Equirectangular view in Godot

Godot Version

Godot 4.3

Question

So i wanted to create a equirectangular view using 6 cameras forming a cube like this:


and a shader that will stich output from those cameras into a equirectangular view that can be for example shown as a 360 image or a video. But i can’t find any resources or tutorials that will explain how to do that.

There is no pipeline to directly get all cameras within one shader. I would create a viewport for each camera. Get an image from each viewport. Then pass the images into a shader to stich them together.

1 Like

Every camera already has a viewport, the problem is stiching them together.

I dont have a lot of experience on how the images should be segmented and distorted into the final texture. but my naive response would be to segment the view-port into regions on the 2D plane and test each fragment location with the region then apply a sampled pixel from the correct camera image.

to make your life easier i think the cameras can do 180 fov, so at most you need to do is a 3 region/image setup. (depending on the default vertical FOV).

but it all kind of depends on the output format you want. I think that detail can guide you. Equirectangular projection - Wikipedia

Did you write a sampler2D uniform to your shader? Can you assign that shader parameter a viewport texture?

I finally got it working! And I did that by writing a python script with help of ChatGPT that will take 6 screenshots from that cameras in the game and turned it into a equirectangular view and then i replicated this code into Godot shader language, then i applied this shader to a color rect under a SubViewport, that way i have a SubViewport with the 360 degree view of my game.
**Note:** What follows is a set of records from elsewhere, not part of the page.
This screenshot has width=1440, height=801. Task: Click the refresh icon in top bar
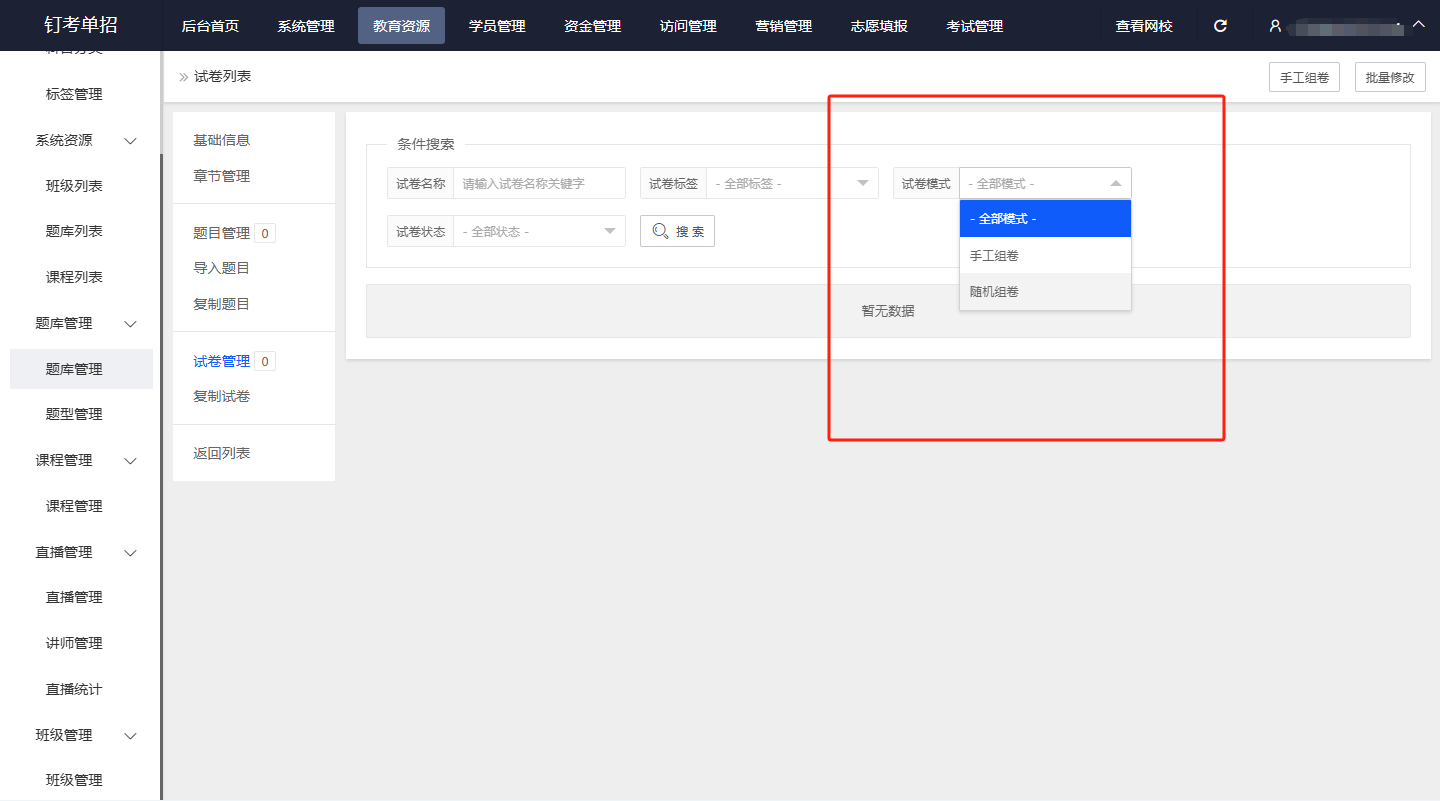tap(1220, 26)
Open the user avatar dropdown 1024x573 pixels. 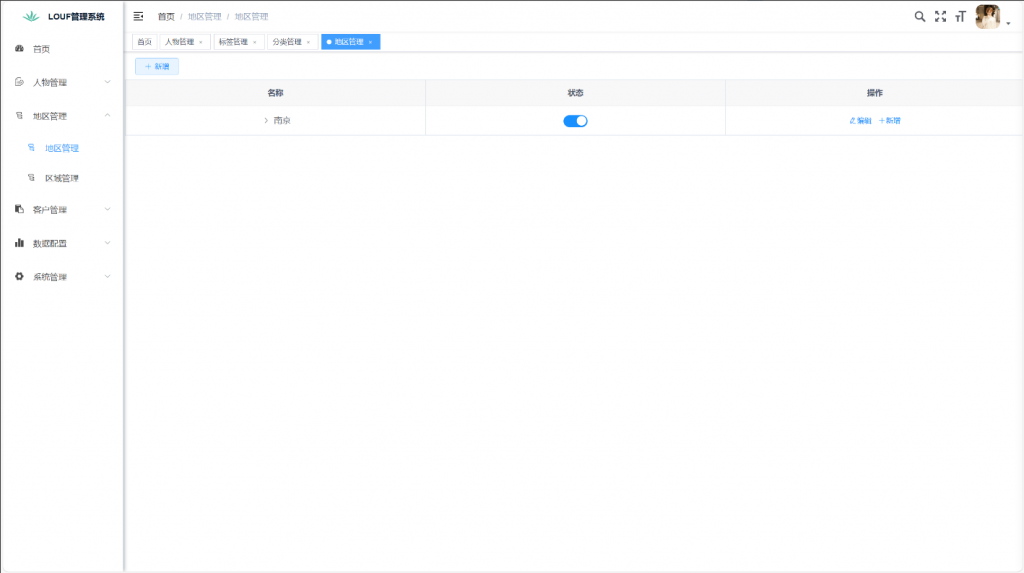(990, 17)
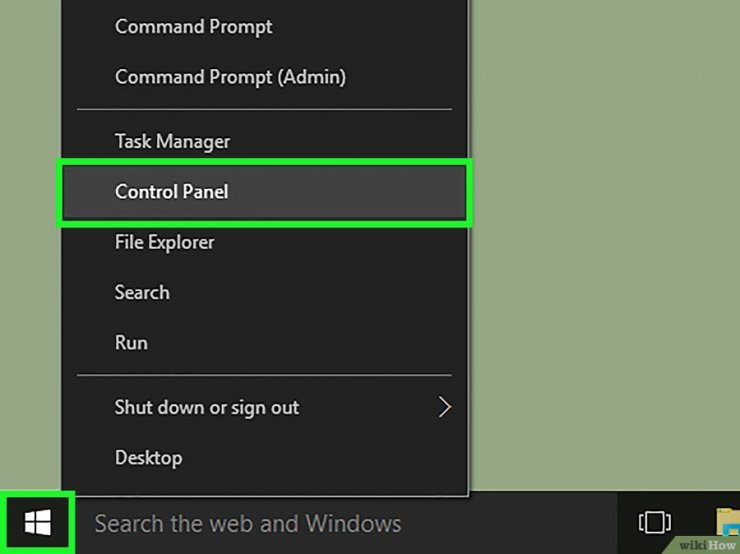Open Task Manager from the menu

click(172, 142)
Here is the code if someone needed it (it may not be beautiful or optimized but it works):

shader_type canvas_item;

uniform sampler2D tex_front;
uniform sampler2D tex_back;
uniform sampler2D tex_left;
uniform sampler2D tex_right;
uniform sampler2D tex_top;
uniform sampler2D tex_bottom;

void fragment() {
	float yaw = UV.x * 2.0 * PI - PI;
	float pitch = UV.y * PI - PI / 2.0;
	pitch *= -1.0;
	
	float x = cos(pitch) * sin(yaw);
	float y = sin(pitch);
	float z = cos(pitch) * cos(yaw);
	
	float abs_x = abs(x);
	float abs_y = abs(y);
	float abs_z = abs(z);
	
	// 1 = front, 2 = left, 3 = right, 4 = back, 5 = top, 6 = bottom
	int face;
	float u;
	float v;
	if (abs_x >= abs_y && abs_x >= abs_z) {
		if (x > 0.0) {
			face = 3; // right
		}
		else {
			face = 2; // left
		}
		
		if (x > 0.0) {
			u = (-z / abs_x + 1.0) * 0.5;
		}
		else {
			u = (z / abs_x + 1.0) * 0.5;
		}
		
		v = ((-y / abs_x) + 1.0) * 0.5;
	}
	else if (abs_y >= abs_x && abs_y <= abs_z) {
		if (y > 0.0) {
			face = 5; // top
		}
		else {
			face = 6; // bottom
		}
		
		u = ((x / abs_y) + 1.0) * 0.5;
		if (y > 0.0) {
			v = (z / abs_y + 1.0) * 0.5;
		}
		else {
			v = (-z / abs_y + 1.0) * 0.5;
		}
	}
	else {
		if (z > 0.0) {
			face = 1; // front
		}
		else {
			face = 4; // back
		}
		
		u = ((x / abs_z) + 1.0) * 0.5;
		v = ((-y / abs_z) + 1.0) * 0.5;
		
		if (face == 4) { // back
			u = 1.0 - u;
		}
	}
	
	if (face == 1) { // front
		COLOR = texture(tex_front, vec2(u, v));
	} else if (face == 2) { // left
		COLOR = texture(tex_left, vec2(u, v));
	} else if (face == 3) { // right
		COLOR = texture(tex_right, vec2(u, v));
	} else if (face == 4) { // back
		COLOR = texture(tex_back, vec2(u, v));
	} else if (face == 5) { // top
		COLOR = texture(tex_top, vec2(u, v));
	} else if (face == 6) { // bottom
		COLOR = texture(tex_bottom, vec2(u, v));
	}
}

Note that it excpects that SubViewport textures have a aspect ratio of 1:1 and the output of the shader is 2:1.